## Exercise requirements
Find every line in the records below that contains the word "agent", and copy each such line.

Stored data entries
· · · · ·

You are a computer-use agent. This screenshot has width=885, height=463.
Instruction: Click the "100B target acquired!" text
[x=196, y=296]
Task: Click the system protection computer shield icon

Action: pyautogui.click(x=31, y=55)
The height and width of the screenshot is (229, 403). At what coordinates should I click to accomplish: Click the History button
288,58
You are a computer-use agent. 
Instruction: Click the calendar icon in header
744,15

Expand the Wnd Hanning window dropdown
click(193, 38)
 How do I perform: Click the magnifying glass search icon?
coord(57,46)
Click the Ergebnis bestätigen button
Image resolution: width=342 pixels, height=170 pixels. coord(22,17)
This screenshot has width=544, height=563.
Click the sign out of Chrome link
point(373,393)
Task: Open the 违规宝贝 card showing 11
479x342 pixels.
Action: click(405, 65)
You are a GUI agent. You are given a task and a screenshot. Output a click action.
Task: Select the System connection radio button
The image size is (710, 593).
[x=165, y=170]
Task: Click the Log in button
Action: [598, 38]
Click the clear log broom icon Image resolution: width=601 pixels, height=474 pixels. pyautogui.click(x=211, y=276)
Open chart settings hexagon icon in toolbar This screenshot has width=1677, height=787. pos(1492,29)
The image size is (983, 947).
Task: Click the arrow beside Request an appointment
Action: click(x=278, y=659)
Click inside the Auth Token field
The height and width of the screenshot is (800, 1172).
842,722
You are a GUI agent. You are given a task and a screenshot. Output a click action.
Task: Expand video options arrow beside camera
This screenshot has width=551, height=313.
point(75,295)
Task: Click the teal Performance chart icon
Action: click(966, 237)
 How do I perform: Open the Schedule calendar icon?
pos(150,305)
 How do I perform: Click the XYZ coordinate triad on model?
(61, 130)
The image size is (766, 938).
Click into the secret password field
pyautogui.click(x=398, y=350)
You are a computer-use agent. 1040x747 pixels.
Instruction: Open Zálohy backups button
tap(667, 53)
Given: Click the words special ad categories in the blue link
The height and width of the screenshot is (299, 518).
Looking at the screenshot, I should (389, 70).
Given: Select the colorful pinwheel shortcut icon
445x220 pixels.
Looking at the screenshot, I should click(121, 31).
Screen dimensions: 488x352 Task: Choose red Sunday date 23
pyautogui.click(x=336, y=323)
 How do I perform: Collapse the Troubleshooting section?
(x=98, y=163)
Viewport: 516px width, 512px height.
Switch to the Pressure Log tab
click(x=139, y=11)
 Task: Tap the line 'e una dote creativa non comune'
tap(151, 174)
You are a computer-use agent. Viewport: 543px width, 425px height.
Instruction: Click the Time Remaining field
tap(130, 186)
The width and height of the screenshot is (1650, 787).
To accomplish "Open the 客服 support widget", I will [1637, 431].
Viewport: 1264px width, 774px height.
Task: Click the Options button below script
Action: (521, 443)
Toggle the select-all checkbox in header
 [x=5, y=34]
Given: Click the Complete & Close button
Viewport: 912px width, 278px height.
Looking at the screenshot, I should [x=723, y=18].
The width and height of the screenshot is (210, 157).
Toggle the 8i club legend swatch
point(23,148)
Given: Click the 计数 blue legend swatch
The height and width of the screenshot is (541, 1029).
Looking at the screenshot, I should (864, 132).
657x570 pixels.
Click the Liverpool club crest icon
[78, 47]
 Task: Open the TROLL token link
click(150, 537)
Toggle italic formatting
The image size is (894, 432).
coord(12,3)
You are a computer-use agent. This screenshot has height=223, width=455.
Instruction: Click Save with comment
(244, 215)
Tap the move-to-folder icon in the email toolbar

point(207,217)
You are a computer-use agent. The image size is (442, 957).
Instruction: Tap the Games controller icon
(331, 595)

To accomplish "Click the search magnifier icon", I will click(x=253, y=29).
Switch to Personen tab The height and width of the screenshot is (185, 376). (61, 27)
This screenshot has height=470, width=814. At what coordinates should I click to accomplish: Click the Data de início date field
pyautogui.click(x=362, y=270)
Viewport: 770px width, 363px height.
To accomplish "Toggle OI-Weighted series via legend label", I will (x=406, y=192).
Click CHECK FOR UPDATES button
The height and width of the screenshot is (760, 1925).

· · · · ·

## Answer below
You are a computer-use agent. This screenshot has width=885, height=463.
You are a computer-use agent. 
You are a GUI agent. You are given a task and a screenshot. Output a click action.
You are a GUI agent. You are given a task and a screenshot. Output a click action.
You are a computer-use agent. 1040x747 pixels.
You are a computer-use agent. Viewport: 543px width, 425px height.
You are a computer-use agent. This screenshot has height=223, width=455.
You are a computer-use agent. The image size is (442, 957).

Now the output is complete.